**BRIEF:** Reproduce word for word the passage of the causal inference forum excerpt starting with "A further hint, here" and going on through "assume it is so.".

**TEXT EXCERPT:**
....

You're going to run out of clean water and energy, and people will be willing to pay for unhealthy sugar water and energy-inefficient transaction networks with a perception of greater security.

That we need Martian scientist as an approach is, IMHO, necessary because of our learned biases; where we've inferred relations that have been reinforced which cloud our assessment of new and novel solutions.

> Such is the difficulty of causal analysis.

What a helpful discussion. Thanks for explaining all of this to me.

Now, I need to go write my own definitions for counterfactual and DGP and include graphical models in there somewhere.

zwaps · on June 15, 2019

A further hint, here is a great book about causal analysis from a ML/AI perspective

https://mitpress.mit.edu/books/elements-causal-inference

I feel like you will benefit from reading this!

It's free!

zwaps · on June 15, 2019

> In lieu of a causal model, when I ask an economist what they think is going to happen and they aren't aware of any historical data - there is no observational data collected following the given combination of variables we'd call an event or an intervention - is it causal inference that they're doing in their head? (With their NN)

It's up for debate if NN's represent what is going on in our heads. But let's for a moment assume it is so.

Then indeed, an economist leverages a big set of data and assumptions about causal connections to speculate how this intervention would change the DGP (the modules in the causal model) and therefore how the result would change.

An AI could potentially do the same (if that is really what we humans do), but so far, we certainly lack the ability to program such a general AI. The reason is, in part, because we have difficulty creating causal AI models even for specialized problems. In that sense, humans are much more sophisticated right now.

....

**EXTRACTED INFORMATION:**

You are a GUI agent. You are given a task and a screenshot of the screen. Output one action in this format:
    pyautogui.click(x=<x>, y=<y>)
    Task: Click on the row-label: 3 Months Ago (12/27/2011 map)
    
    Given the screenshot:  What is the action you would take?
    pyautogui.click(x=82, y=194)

....

**OUTPUT OF THE EXERCISE:**
A further hint, here is a great book about causal analysis from a ML/AI perspective

https://mitpress.mit.edu/books/elements-causal-inference

I feel like you will benefit from reading this!

It's free!

zwaps · on June 15, 2019

> In lieu of a causal model, when I ask an economist what they think is going to happen and they aren't aware of any historical data - there is no observational data collected following the given combination of variables we'd call an event or an intervention - is it causal inference that they're doing in their head? (With their NN)

It's up for debate if NN's represent what is going on in our heads. But let's for a moment assume it is so.